(WHAT THIS TASK INVOLVES) From the first line of the data through the line containing "Image resolution: width=950", transcribe each line exactly. Pictures do not belong in the copy.

------------------------------

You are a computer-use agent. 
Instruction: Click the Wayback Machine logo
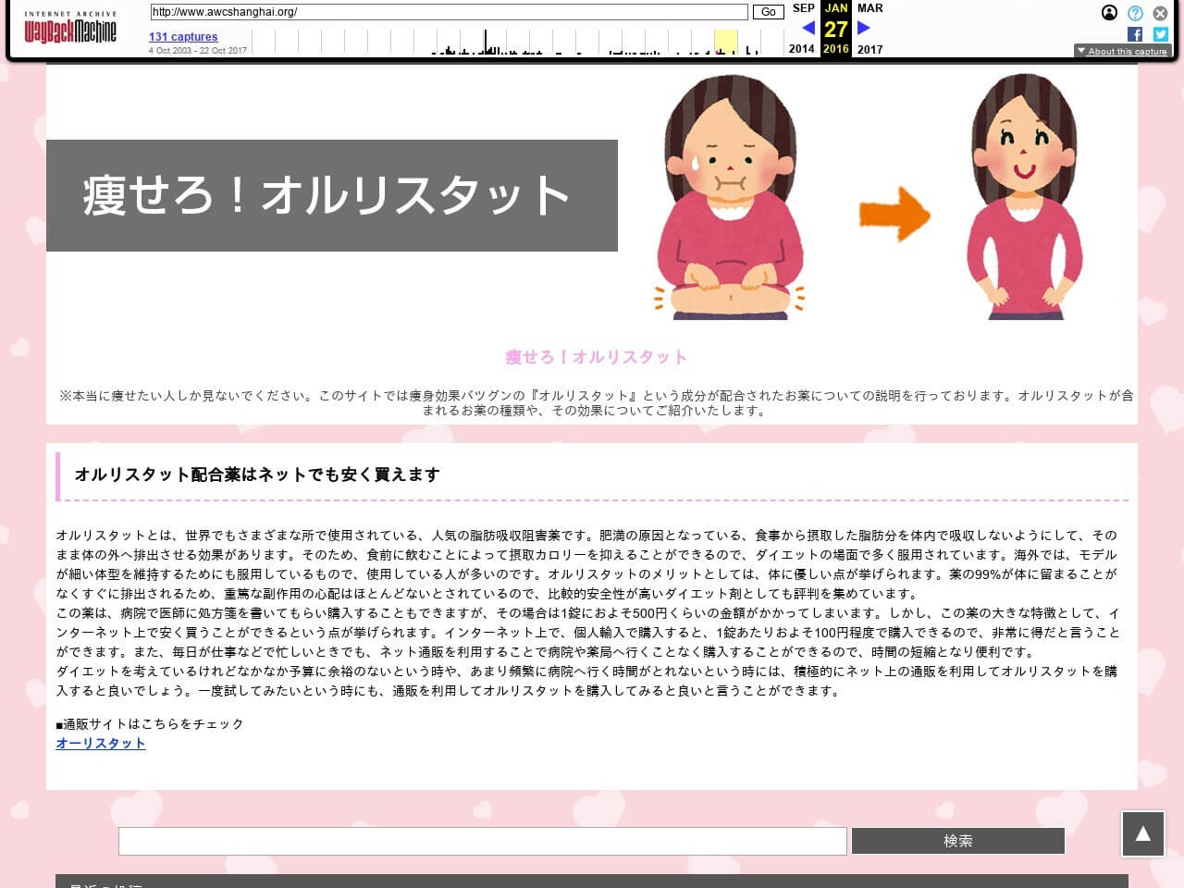70,30
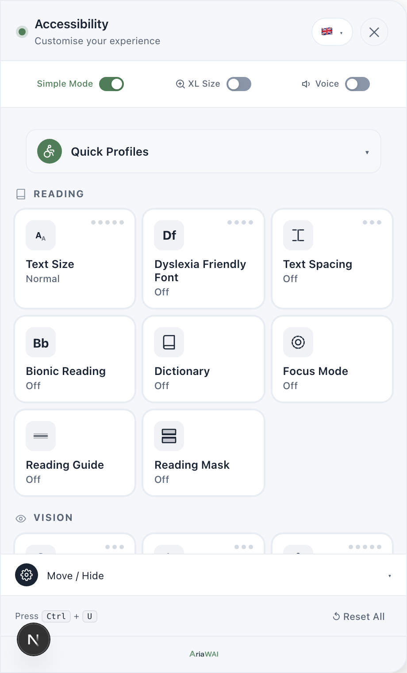The image size is (407, 673).
Task: Click the Focus Mode target icon
Action: (x=298, y=343)
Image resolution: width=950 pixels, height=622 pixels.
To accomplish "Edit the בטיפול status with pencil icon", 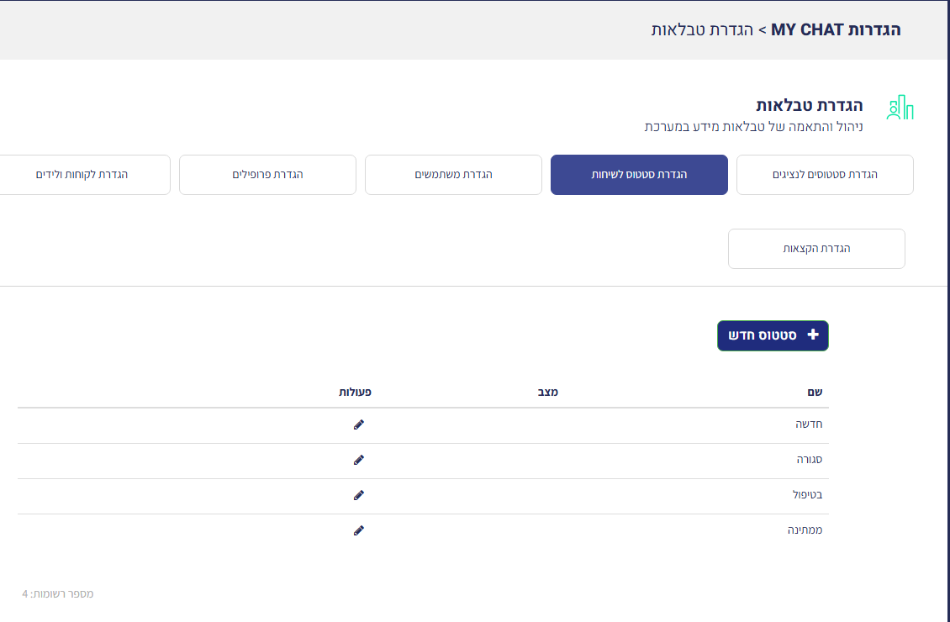I will [359, 495].
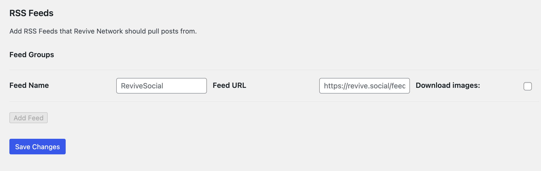
Task: Place cursor in the revive.social URL field
Action: [x=364, y=86]
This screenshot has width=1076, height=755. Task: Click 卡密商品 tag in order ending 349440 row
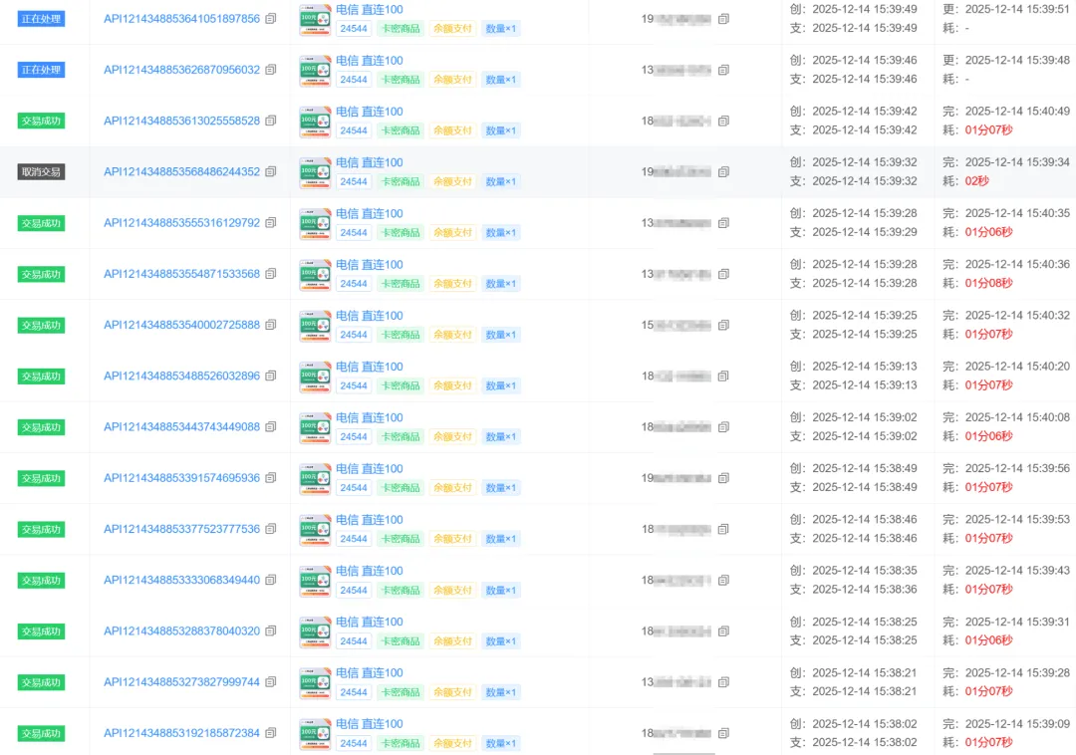point(401,591)
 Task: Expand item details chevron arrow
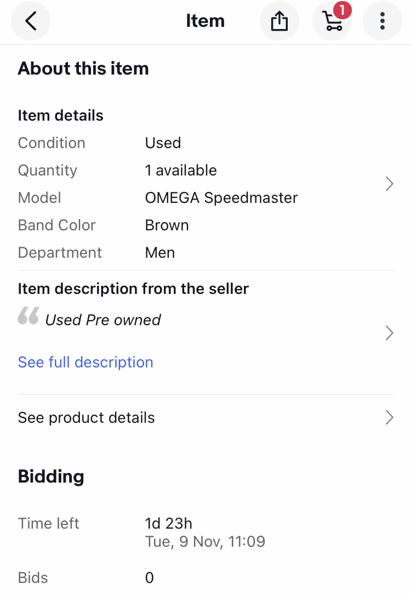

------------------------------

(RESPONSE AREA)
You are a computer-use agent. 
Instruction: Click the Wayback Machine logo
70,30
The image size is (407, 673).
Task: Click the Focus Mode target icon
Action: (x=298, y=343)
Image resolution: width=950 pixels, height=622 pixels.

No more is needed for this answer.